What to produce -
Among the records below, find each line containing the word "header" and copy it.

(Collected data)
= = = =
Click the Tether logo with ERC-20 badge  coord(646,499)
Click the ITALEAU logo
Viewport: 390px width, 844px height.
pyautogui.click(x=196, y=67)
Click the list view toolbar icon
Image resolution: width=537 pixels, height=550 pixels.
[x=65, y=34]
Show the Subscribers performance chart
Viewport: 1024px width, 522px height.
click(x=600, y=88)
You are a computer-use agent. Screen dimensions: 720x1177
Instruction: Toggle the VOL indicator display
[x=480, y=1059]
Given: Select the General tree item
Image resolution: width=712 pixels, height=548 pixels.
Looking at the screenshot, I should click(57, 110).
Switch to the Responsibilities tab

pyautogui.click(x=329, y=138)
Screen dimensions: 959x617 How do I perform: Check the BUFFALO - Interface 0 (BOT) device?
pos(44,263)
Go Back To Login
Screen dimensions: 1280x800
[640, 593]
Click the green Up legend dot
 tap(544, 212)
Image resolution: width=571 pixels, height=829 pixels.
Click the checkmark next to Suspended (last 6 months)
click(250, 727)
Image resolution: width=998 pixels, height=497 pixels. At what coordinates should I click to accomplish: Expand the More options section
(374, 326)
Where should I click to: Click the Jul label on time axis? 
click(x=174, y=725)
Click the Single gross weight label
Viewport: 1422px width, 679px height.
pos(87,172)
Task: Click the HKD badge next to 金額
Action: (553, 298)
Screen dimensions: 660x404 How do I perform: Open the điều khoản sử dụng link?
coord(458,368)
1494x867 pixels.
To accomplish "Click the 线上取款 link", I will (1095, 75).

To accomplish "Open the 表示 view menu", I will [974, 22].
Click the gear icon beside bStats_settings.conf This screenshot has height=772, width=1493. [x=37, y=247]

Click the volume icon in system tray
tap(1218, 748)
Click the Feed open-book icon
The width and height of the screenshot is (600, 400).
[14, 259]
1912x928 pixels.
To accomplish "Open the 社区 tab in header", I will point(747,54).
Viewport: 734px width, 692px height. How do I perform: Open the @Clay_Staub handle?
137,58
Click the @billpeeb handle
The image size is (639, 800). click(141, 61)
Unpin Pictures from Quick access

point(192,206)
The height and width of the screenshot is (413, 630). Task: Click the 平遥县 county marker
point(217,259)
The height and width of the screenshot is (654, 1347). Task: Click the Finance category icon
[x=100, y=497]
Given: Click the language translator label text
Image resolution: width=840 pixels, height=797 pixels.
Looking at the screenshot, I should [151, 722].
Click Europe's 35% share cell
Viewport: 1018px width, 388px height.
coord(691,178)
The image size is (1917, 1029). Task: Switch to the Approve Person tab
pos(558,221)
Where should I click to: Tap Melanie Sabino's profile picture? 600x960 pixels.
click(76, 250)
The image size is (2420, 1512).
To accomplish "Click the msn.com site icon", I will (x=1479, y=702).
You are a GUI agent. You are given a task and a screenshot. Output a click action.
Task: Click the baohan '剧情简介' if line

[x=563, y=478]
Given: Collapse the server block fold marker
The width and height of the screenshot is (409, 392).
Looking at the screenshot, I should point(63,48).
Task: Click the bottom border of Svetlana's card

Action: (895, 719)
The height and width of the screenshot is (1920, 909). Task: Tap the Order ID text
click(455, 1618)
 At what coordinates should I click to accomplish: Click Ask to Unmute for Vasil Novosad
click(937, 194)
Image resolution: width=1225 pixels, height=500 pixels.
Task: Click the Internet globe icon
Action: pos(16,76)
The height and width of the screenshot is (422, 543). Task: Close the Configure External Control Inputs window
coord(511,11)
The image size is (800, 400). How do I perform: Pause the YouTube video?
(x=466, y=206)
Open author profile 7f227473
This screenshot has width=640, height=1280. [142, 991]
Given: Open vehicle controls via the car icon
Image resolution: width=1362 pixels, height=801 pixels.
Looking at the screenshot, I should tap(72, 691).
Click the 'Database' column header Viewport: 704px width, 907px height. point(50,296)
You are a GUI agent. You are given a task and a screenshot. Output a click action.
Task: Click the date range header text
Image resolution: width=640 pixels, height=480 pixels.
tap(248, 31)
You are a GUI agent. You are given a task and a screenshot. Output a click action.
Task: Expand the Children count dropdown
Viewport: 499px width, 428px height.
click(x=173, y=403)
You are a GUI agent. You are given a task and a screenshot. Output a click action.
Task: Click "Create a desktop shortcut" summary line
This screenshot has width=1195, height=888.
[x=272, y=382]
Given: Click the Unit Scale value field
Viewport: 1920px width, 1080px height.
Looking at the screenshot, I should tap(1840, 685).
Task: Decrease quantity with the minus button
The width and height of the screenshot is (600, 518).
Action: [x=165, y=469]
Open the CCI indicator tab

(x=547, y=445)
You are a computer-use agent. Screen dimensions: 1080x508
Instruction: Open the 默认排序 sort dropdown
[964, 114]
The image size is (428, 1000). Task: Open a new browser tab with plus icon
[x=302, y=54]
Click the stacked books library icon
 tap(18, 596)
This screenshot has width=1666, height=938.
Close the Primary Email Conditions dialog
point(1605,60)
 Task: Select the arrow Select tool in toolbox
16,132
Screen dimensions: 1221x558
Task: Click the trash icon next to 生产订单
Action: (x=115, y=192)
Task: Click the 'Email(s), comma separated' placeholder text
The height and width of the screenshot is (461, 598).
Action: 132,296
= = = =
Answer to this task -
To accomplish "Open the 社区 tab in header", I will point(747,54).
Click the 'Database' column header Viewport: 704px width, 907px height. point(50,296)
Task: Click the date range header text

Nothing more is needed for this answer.